The Mullis (named after Kary Mullis, winner of the Nobel Prize for PCR) is a project of the State College Reprap Users Group. It is an open source, RepRap based PCR machine. The design uses a readily available tray for PCR, which is carried back and forth between two heated containers. It is easily converted from an Open Hybrid Mendel, or any Mendel Derivative.
This is a work still in progress, which is being updated frequently.
UPDATE 2/27/12: First PCR reaction was successful, but had a lot of room for improvement. Pictures and results soon.
Mullis v. 1
The Mullis v.1 is designed to be built from the Open Hybrid Mendel (OHM) with as little modification as possible. It uses a combination of the open x carriage and the y axis motor assembly. The PCR tray is raised and lowered by a winch system into two separate heated water baths. The tray moves on an extended x axis between the two water baths.
|X Carriage||1||Carriage Base|
|1||X Angled Arm|
|Extruder||1||Herringbone Drive Gear|
|1||Herringbone Driven Gear|
|1||Bearing and Motor Bracket|
|4||Y Bar Clamp|
|1||Y Motor Bracket|
|1||Y Idler Bracket|
- Two smooth rods, approximately 36 inches in length.

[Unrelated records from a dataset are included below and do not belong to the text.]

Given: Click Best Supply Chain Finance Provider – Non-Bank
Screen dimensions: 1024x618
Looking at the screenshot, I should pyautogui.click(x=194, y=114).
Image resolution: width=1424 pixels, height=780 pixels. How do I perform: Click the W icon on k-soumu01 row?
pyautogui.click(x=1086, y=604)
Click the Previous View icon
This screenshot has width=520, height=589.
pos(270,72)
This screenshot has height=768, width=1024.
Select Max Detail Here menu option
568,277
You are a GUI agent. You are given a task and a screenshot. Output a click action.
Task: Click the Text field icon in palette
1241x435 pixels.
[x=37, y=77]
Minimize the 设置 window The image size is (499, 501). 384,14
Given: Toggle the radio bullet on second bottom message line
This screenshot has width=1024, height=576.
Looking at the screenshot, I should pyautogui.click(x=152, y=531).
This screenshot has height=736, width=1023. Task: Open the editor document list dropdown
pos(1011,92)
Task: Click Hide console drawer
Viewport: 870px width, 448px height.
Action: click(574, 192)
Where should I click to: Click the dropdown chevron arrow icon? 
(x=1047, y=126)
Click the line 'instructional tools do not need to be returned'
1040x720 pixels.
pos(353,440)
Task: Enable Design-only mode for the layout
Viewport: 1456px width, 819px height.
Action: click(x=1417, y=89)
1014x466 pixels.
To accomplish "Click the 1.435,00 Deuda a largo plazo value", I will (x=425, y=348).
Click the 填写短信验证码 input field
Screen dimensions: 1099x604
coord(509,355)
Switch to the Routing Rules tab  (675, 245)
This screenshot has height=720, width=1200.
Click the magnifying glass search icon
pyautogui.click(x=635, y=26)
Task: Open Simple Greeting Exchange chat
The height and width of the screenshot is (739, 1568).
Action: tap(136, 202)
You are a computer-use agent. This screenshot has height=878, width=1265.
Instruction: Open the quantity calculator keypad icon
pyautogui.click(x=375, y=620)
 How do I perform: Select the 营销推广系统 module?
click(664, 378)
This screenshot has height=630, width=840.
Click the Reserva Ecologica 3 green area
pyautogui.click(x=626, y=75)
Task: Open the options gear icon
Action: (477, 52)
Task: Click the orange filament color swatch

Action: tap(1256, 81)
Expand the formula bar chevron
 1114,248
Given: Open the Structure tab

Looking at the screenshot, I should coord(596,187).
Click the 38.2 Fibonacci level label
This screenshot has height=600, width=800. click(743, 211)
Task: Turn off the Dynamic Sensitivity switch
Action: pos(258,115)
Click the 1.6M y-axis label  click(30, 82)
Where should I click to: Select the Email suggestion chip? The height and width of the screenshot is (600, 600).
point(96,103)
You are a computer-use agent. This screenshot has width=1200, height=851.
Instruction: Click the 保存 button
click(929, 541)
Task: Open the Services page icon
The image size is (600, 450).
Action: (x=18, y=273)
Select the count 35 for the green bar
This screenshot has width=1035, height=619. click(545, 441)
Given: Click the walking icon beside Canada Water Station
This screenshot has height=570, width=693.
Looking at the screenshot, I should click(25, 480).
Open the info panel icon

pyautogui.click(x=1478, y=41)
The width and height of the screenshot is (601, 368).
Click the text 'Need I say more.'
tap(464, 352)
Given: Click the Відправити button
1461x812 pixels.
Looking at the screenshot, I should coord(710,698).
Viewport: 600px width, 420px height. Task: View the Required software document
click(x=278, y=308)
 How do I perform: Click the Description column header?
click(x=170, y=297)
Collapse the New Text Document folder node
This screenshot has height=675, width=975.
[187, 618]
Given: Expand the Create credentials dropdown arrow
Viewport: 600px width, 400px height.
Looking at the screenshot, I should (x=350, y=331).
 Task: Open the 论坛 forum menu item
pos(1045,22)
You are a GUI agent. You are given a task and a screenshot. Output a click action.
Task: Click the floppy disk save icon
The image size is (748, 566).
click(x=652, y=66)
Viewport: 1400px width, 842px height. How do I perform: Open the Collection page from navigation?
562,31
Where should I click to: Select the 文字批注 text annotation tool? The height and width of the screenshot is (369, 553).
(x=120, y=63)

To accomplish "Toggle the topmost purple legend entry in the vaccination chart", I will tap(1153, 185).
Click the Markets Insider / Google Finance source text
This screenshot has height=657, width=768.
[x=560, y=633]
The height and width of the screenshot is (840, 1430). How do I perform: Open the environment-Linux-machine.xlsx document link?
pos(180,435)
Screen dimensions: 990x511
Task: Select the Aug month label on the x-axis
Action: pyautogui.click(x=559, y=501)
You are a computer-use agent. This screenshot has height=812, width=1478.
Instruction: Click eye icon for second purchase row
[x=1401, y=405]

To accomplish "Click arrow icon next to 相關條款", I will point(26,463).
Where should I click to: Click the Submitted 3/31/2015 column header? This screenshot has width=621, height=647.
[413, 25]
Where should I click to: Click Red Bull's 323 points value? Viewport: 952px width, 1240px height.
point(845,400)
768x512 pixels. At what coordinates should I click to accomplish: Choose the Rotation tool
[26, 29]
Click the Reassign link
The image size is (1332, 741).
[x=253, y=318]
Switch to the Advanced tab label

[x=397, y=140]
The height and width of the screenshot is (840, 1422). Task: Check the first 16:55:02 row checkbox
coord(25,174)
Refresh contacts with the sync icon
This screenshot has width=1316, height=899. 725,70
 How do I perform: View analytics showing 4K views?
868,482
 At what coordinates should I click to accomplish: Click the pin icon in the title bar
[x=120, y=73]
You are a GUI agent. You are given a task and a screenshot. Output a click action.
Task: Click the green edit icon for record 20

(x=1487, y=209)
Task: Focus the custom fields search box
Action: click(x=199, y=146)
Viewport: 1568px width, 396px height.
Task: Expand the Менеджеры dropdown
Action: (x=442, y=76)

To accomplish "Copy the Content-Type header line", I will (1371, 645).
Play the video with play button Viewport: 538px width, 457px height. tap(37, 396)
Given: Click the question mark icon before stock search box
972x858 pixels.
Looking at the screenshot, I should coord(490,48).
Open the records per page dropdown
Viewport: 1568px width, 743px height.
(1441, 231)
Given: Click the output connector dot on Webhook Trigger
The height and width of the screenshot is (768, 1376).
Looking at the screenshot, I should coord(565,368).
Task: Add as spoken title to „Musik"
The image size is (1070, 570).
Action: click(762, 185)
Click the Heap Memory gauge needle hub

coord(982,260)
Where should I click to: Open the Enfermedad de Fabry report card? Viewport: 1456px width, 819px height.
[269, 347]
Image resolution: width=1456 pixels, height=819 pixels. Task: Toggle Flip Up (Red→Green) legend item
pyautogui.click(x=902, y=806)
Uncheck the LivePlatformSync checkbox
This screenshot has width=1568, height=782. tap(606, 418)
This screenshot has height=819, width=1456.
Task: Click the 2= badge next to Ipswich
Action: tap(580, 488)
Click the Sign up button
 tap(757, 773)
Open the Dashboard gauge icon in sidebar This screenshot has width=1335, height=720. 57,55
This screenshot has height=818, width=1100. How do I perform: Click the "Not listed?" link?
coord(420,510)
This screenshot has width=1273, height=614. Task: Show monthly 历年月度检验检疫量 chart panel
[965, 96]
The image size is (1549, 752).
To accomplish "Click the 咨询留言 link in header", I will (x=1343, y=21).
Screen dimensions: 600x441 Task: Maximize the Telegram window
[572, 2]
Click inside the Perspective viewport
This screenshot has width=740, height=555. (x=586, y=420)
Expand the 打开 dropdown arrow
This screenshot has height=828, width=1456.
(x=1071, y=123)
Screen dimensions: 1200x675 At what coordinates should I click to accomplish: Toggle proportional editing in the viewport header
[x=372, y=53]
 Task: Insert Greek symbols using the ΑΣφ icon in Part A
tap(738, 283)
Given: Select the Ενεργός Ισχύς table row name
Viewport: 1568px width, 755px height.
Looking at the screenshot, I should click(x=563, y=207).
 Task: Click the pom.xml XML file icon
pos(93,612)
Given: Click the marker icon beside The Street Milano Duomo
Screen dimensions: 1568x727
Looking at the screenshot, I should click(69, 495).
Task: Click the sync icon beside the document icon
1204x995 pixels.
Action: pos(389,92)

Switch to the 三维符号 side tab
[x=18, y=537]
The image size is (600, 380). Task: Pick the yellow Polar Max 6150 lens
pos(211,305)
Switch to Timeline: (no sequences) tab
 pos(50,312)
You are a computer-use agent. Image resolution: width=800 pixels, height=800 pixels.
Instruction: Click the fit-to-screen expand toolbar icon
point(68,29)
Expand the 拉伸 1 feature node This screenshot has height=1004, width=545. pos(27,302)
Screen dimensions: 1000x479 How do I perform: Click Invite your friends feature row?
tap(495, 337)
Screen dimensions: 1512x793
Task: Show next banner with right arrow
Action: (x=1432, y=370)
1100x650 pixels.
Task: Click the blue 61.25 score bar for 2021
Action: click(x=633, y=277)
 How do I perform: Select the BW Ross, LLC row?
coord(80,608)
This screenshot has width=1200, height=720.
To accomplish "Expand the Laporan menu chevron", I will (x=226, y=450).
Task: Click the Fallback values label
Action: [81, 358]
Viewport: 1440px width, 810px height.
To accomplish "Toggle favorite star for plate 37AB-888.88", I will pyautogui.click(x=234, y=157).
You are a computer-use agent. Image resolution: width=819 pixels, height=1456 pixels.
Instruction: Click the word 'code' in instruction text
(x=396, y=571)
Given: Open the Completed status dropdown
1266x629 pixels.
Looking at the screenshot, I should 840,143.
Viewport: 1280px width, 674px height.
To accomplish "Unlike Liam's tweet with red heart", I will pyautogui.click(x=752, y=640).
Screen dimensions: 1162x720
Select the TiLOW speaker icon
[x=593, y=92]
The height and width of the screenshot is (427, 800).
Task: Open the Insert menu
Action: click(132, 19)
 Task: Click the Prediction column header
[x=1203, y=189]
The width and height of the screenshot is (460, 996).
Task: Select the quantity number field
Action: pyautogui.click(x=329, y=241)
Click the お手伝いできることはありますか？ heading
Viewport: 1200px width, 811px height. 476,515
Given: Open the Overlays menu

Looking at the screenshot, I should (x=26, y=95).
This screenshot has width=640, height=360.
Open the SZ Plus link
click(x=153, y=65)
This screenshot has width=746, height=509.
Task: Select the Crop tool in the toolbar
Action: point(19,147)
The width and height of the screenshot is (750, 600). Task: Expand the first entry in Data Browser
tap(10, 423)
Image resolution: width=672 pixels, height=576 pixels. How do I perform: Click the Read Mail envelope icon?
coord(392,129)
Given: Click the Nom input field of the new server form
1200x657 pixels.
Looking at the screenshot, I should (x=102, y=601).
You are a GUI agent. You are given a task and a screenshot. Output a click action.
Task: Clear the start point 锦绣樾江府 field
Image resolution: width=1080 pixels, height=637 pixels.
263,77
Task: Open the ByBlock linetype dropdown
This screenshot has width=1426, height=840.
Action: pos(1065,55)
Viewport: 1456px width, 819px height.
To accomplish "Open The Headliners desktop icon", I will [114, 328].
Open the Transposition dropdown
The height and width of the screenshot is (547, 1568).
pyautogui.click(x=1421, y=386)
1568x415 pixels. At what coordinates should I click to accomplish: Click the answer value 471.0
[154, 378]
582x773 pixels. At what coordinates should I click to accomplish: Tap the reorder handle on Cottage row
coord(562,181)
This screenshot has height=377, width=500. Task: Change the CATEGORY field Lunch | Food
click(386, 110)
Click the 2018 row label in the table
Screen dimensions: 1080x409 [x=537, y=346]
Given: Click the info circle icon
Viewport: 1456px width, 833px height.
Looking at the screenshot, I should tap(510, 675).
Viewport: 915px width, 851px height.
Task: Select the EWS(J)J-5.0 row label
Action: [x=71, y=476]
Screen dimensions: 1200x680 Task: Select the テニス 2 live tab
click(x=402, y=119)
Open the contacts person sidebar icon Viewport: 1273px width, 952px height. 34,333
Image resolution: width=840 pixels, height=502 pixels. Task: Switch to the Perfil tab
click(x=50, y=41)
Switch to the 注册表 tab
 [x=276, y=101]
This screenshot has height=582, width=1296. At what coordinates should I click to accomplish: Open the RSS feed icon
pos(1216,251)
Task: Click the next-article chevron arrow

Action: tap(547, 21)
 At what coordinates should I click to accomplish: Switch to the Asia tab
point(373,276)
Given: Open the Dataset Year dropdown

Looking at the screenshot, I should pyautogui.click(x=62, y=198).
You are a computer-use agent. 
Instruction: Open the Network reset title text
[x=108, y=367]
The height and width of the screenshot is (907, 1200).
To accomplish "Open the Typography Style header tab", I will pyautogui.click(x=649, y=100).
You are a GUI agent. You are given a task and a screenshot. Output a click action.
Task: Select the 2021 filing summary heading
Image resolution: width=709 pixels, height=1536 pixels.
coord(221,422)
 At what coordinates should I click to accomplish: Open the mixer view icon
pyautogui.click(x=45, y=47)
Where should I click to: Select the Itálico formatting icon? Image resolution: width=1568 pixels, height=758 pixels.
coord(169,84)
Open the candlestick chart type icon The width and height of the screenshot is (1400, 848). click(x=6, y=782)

- One PCR tray, loaded with samples.
- One tall laboratory stand to mount the axis well above the water baths.
- Two independently heated, temperature controlled water baths. The baths need to be significantly larger than the tray.
The Gcode for the Mullis consists of a header, then code for one cycle which is repeated for the desired number of cycles. Here is the commented code that we used. Values need to be adjusted based on distances, materials, and extruder design. Due to the limited processing power of the electronics for the Reprap, I recommend deleting the comments before running the code. A python script to generate this code is coming soon.
M28 X18 ; home x axis
G91 ; use relative positioning
G1 X10 F2200 ; these three lines are the header
G1 F50000 ; this is the speed of the motor, adjust it to make the extruder go faster or slower.
G1 E2500 ; Lower tray for a length of units. To go farther, adjust the number after the E (extrude).
G4 P30000 ; this is the pause command. P is the time paused in milliseconds.
G1 E-2500 ; this moves the extruder backwards, retracting the PCR tray
G1 X250 F2200 ; this moves the x carriage to the next bath. the number after the F controls the speed (feedrate).
G1 E2500 F50000 ; Lower PCR tray 2500 steps
G4 P30000 ; pause for 30 seconds
G1 E-2500 F50000 ; Raise PCR tray by 2500 steps
G1 X-250 F2200; move PCR tray to first bath.
- this sequence will be repeated for each cycle of the PCR process.
PCR (Polymerase Chain Reaction)
PCR (Polymerase Chain Reaction) is a DNA replicationg technique. A DNA sample is set in a solution containing primers and nucleotides (A,T,C,G). The DNA is heated up quickly, so that it denatures (untwists) and then separates. It is then annealed (cooled), allowing the primers to attach to the open halves of the DNA strands. Next, an enzyme (Taq polymerase) extends the strands by allowing complimentary nucleotides to become attached to each open strand of DNA. This results in two separate but identical strands. The process is repeated until millions of copies of the sample are made. (For more on PCR, see http://en.wikipedia.org/wiki/PCR ).
Normally, PCR machines cost several thousands of dollars. Our goal is to make this technology available open source. All you will need is a RepRap, a PCR tray (which can be printed), and heating.